CPABC: COVID-19 Pushes Vancouver Island’s Summer Unemployment Above 10 Per Cent

November 10, 2020

Despite Continued Rebound, Job Losses Concentrated In Construction, Manufacturing Employment Outside Of Greater Victoria

DUNCAN – According to the BC Check-Up: Work, an annual report by the Chartered Professional Accountants of British Columbia (CPABC) on employment trends across the province, Vancouver Island’s unemployment rate increased to 10.3 per cent in Summer 2020 (June to August), up over six percentage points from the same time last year.

“It is worrying to see the region’s long run of low unemployment rates flip so suddenly, but it’s not surprising given the COVID-19 pandemic,” said Woody Hayes, FCPA, FCA. “Summer employment outside of Greater Victoria was down by around 8,000 jobs compared to last year. While disconcerting, the situation has markedly improved since the spring when employment was down closer to 30,000, and it continued to improve in September.”

September marked the fourth consecutive month of job gains in the region, bringing employment closer to pre-pandemic levels. However, the unemployment rate remained at 9.3 per cent, and despite strong gains in September, the goods sector continues to take the brunt of the damage. In September, it employed 40,900, down 3,600 positions compared to last year, representing a decline of 8.1 per cent.

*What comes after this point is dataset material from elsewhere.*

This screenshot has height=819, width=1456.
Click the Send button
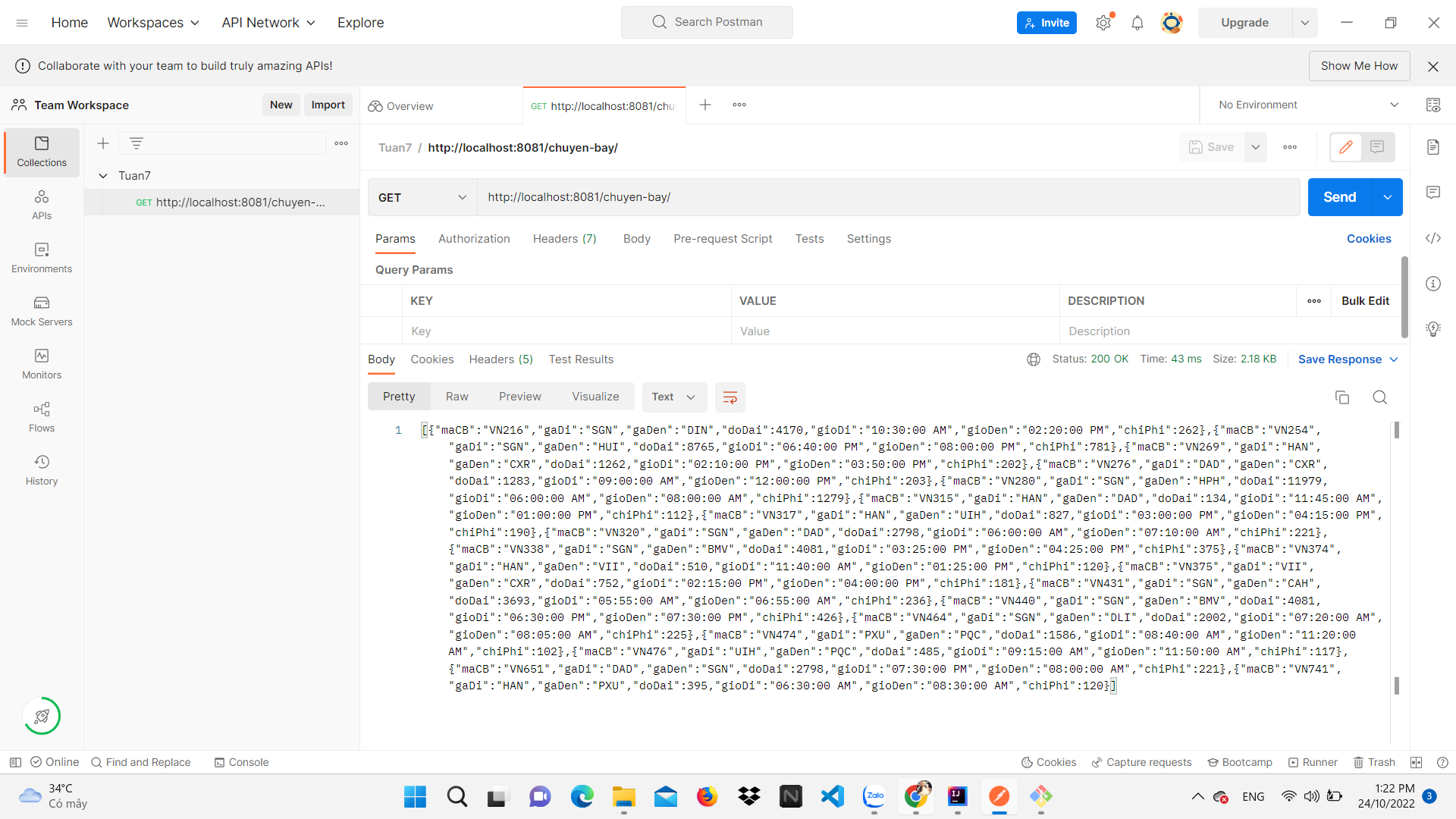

The hardest hit industries were construction and manufacturing, where the workforce in both declined over a fifth compared to last year.

“While the data shows a dip in construction employment, this is expected to be a short-term trend as residential starts slowed compared to last year. It is also important to keep in mind that last year’s construction sector was particularly strong, and the employment levels in September are comparable to years prior to 2019,” continued Hayes. “Thankfully, strength in agriculture and natural resource employment, particularly in forestry, has helped mitigate damage to the region’s workforce.”

Some service industries also experienced considerable job disruption, in particular those related to non-essential services. For instance, employment in “other services” (e.g. personal and household) declined by nearly a third in September compared to last year, a decline of 3,500 jobs.

“Despite faring considerably better than the Lower Mainland, our region is not immune to the economic impact of the pandemic,” concluded Hayes. “Going forward, we need to facilitate a strong framework for continued development of the region’s resource industries and infrastructure development to ensure we can return to the strong economic growth the region has experienced over the past number of years.”